The Princess Patricia’s Canadian Light Infantry, or Princess Pats, is one of the oldest and most historic of Canada’s army regiments. It’s members have been fiercely proud of it’s rather feminine name since it was first formed in 1914, and have earned the regiment a reputation for toughness and regimental pride that is rarely matched in most military formations.
The Princess Pats were formed in 1914 in Edmonton, Alberta, by Captain Andrew Hamilton Gault. Canada’s military was almost non-existant before the First World War, consisting of militia groups which were mainly gentlemen’s clubs for the wealthy. Hamilton Gault contributed $100,000 (about $2.1 million today) to raise a regiment at the outbreak of war. The Canadian Parliament approved the formation and Hamilton Gault named the regiment after the Duke of Connaught’s daughter, Princess Patricial of Connaught (whom Hamilton Gault was rumored to be enamored with).
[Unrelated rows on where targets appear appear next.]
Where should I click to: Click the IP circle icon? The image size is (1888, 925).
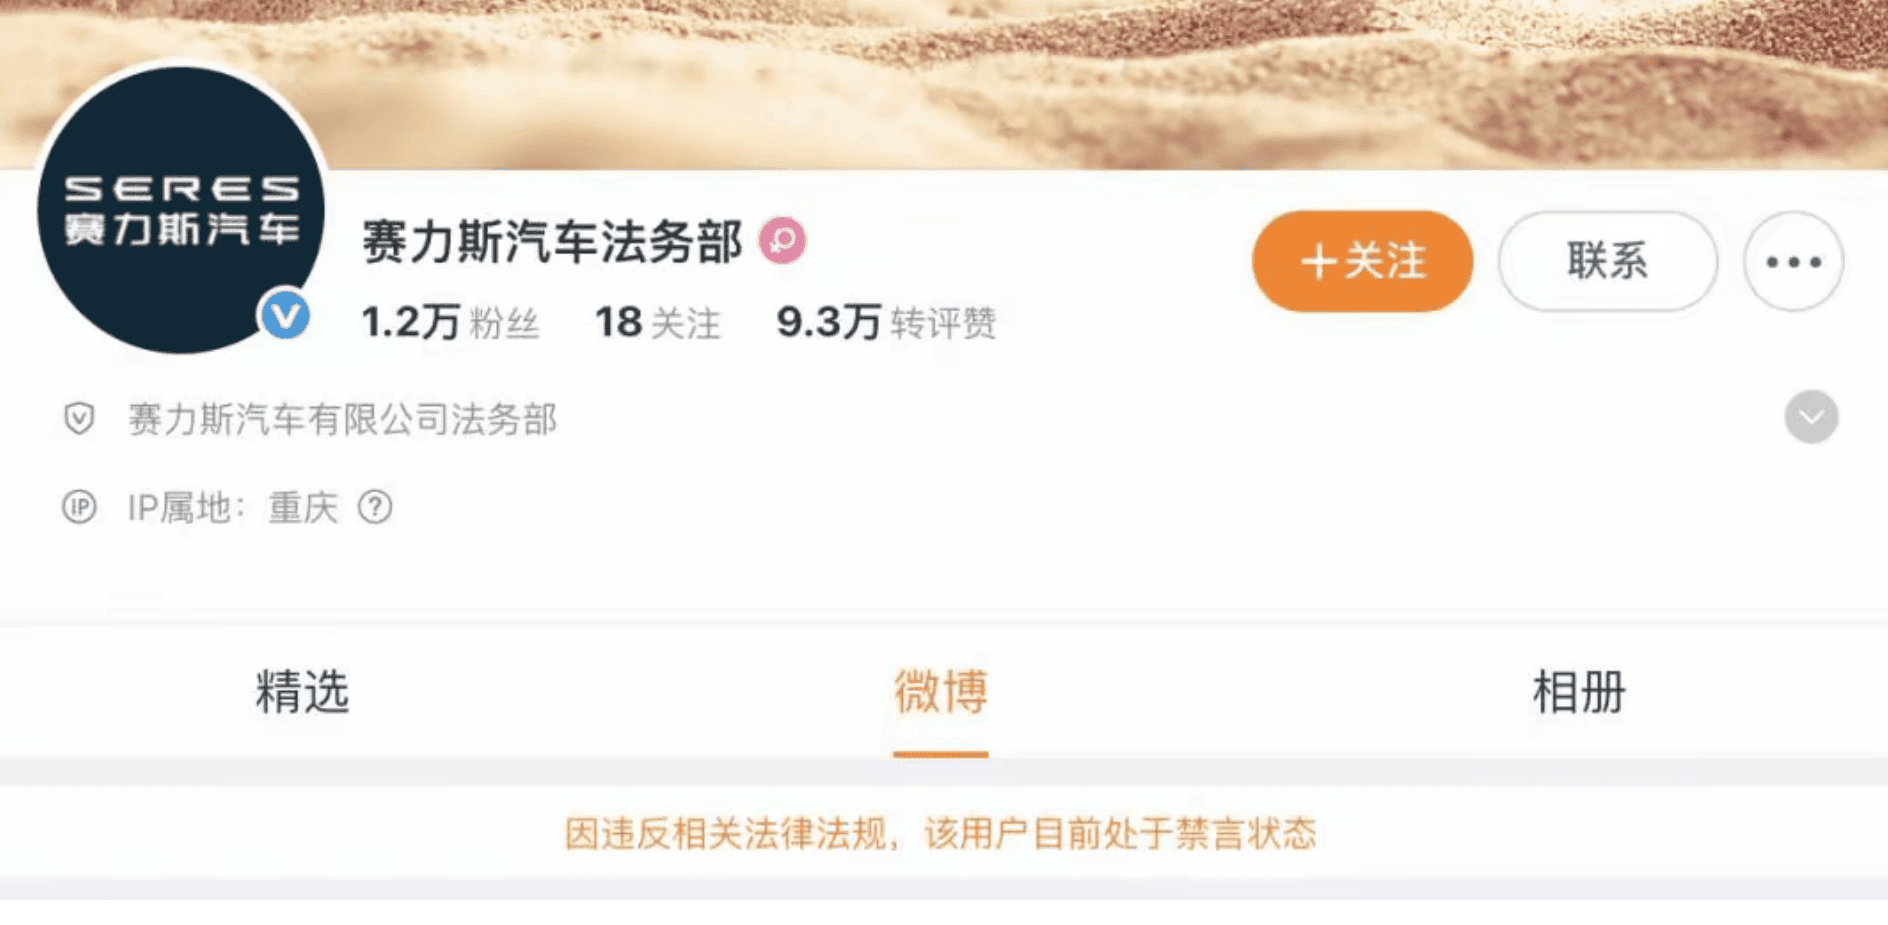pyautogui.click(x=79, y=508)
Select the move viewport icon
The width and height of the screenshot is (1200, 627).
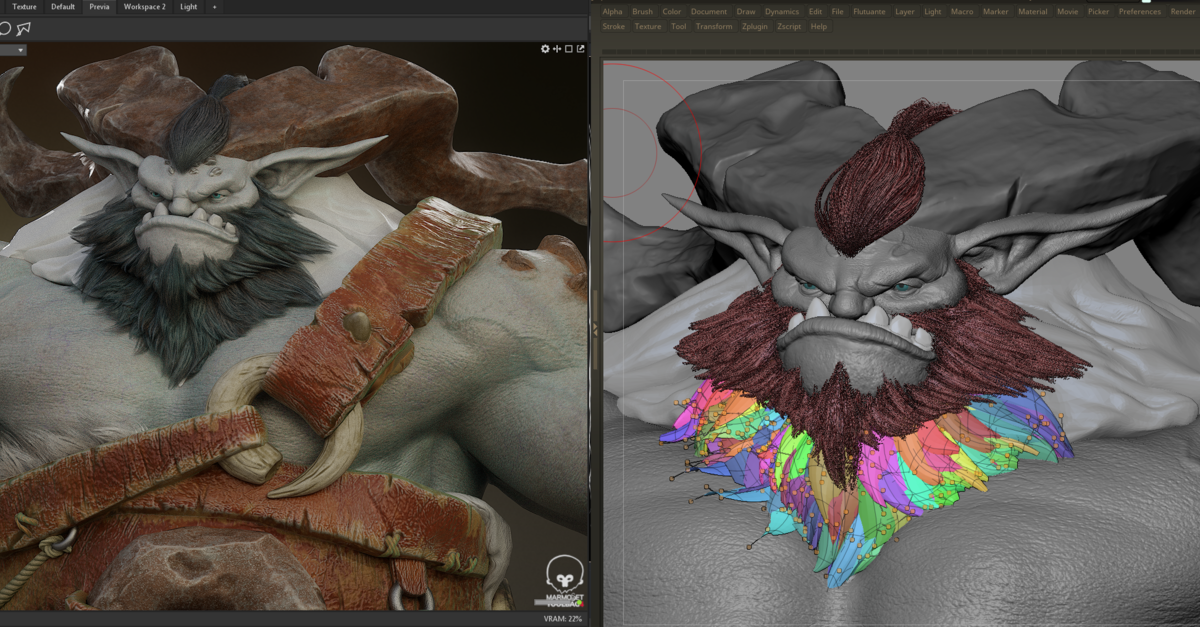(558, 48)
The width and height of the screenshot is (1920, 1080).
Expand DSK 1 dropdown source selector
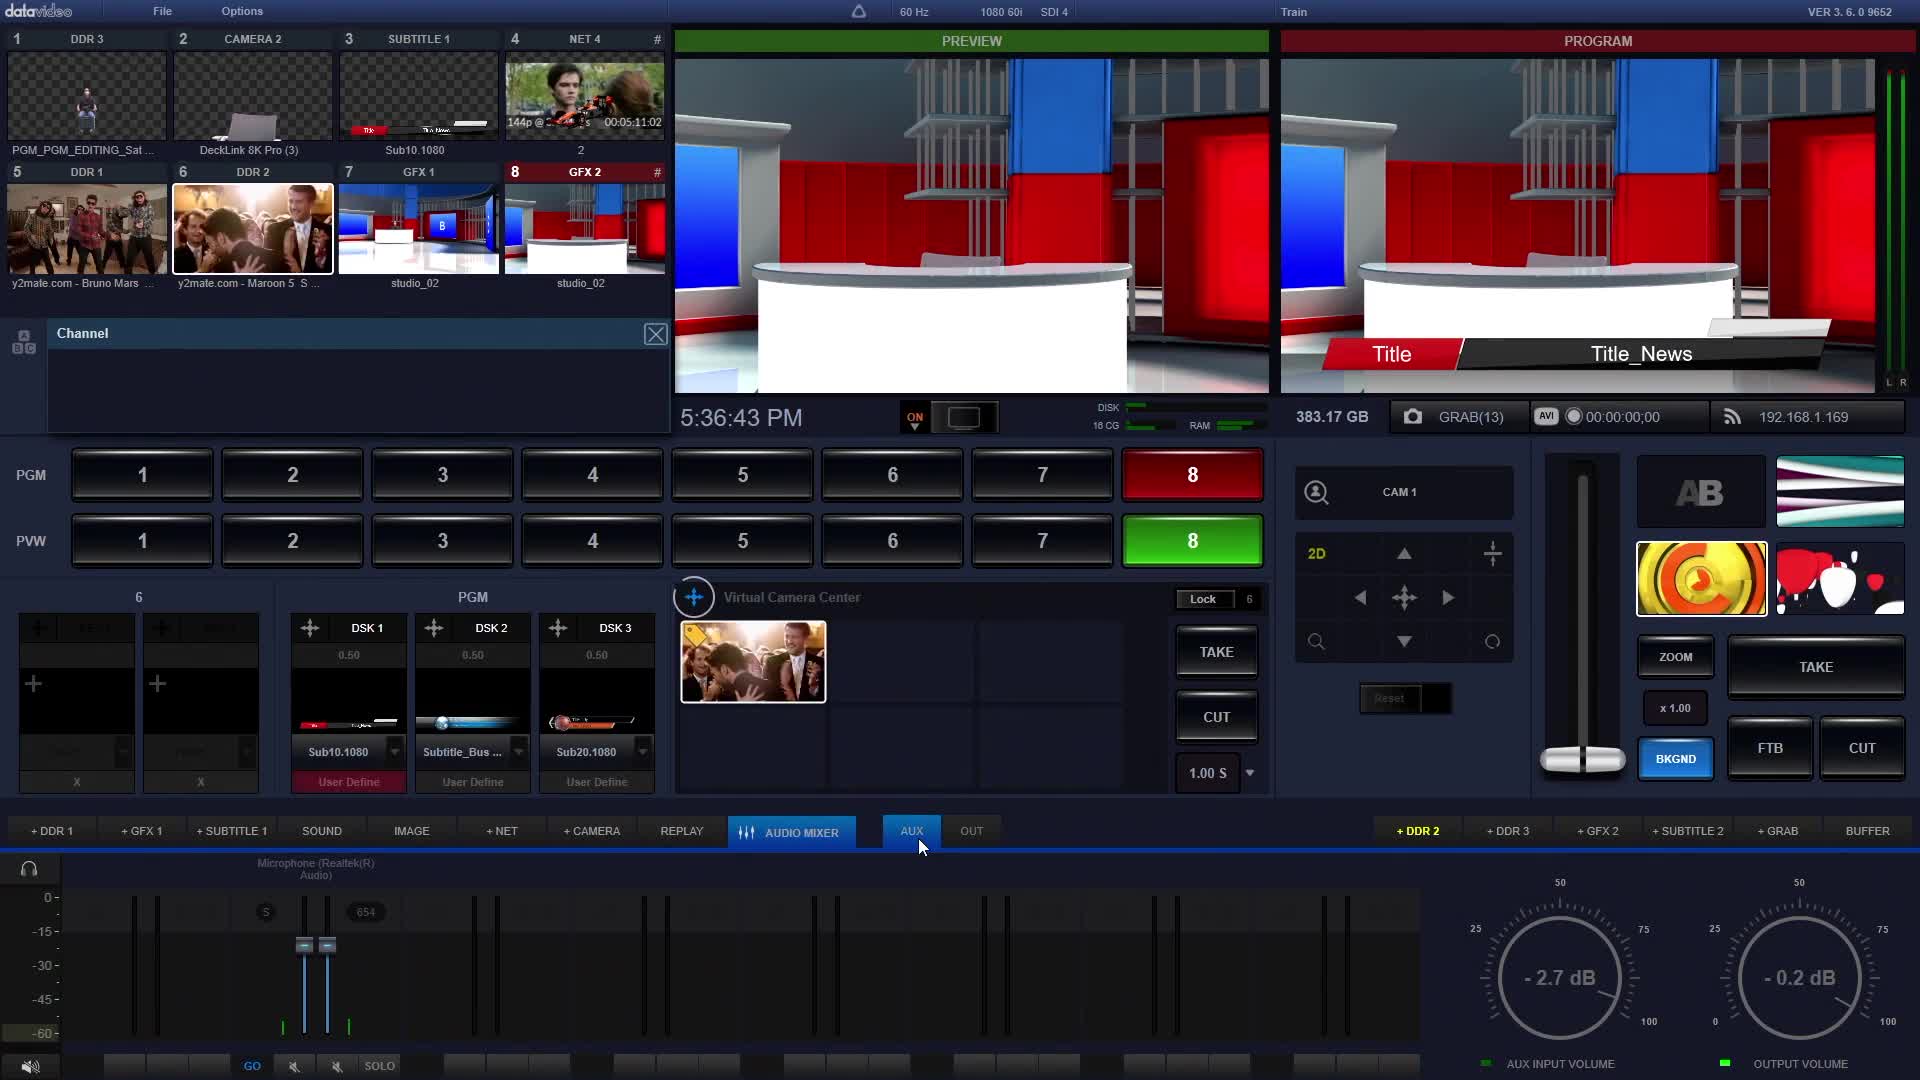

In 1915 the first 1,049 men of the Princess Pat’s, almost all veterans of the Boer War, embarked for the battlefields of France. Their first action was the defence of Bellewaerde Ridge in Flanders, in which 500 of their number, including all their officers, were killed in the first 3 days. This would begin a bloody tradition for one of Canada’s toughest and most fabled regiments.
The Princess Pats were originally assigned to a British division, and thus participated heavily in the Somme battle in 1916, mainly around Mount Sorrel. The regiment would lose another 600 men of all ranks in this battle. Finally, in 1917, the Princess Pats were organized into Canada’s first independent army at Vimy Ridge, under Canadian General Arthur Currie. The Princess Pats performed valiantly at Vimy Ridge and then, four months later, would be thrown into the mire and maelstrom of Passchendaele where they would again prove themselves by winning 4 Victoria Crosses and losing 80% of their number.
This tough regiment from Edmonton, named after a Princess in England, was kept intact during the inter-war years while most other military formations were decommissioned. When the Second World War broke out in 1939 the Princess Pats were again called on to serve in Europe. Their first action was in Sicily, followed by a deadly slugging match up the Italian peninsula and the bloody Battle of Ortona. They were honoured with being Canada’s first regiment to enter Rome following the American liberation of that historic city. The regiment kept up to its tragic reputation with more than 1,000 losses during the Italian campaign.
In 1945 the Princess Pats were transferred from Italy to England and participated in the final battles for the Netherlands and the Schwelt Estuary, and became the first Allied formation to enter and liberate Amsterdam, earning Dutch gratitude and recognition of this famous unit.
The Princess Pats were sent home from Europe in 1946, although a battalion of the regiment was kept in Europe as the Cold War heated up.
In 1950 the Princess Pats were called up yet again, this time to serve in Korea, and became the first Canadian unit to take part in the war. The Princess Pats took part in the Battle of Kapyong, holding back 2 Chinese divisions while a New Zealand and a British regiment retreated in disarray. The Princess Pats held Hill 355 in a salient jutting into North Korean territory throughout the war, and threw back no less than 250 communist assaults on the hill. During the war the PPCLI lost another 200 men.
Since 1950, the Princess Pats have been involved in numerous peacekeeping operations around the world, including Golan, Somalia, Rwanda, Croatia and Kosovo. The regiment has continued to pay a high price, losing another 55 soldiers in the late 20th Century during peacekeeping missions.
In 2002 the Princess Pats were sent to Afghanistan, part of Canada’s contribution to the war on terrorism. The regiment continued its tragic history when an American F-16 fighter bomber mistook a column of Princess Patricia’s for the Taliban and bombed them, killing 7 Canadian soldiers (for which the US government and military have never officially apologized). In 2004 the Princess Pats took up positions in south-west Kandahar province in Afghanistan alongside the Royal Canadian Rifles, where it would stay and fight for the next four years. In 2008 the Princess Pats were replaced by the Royal 22ieme Regiment (the Van Dooz). During the 6 years in Afghanistan the Princess Pats lost 70 men, including a Colonel.
The Princess Patricia’s Canadian Light Infantry continues it’s 100 year tradition of being a tough, bloodied and fiercely proud regiment. From the great plains of northern Alberta, the Princess Pats will continue to honour their history and their nation for many generations to come.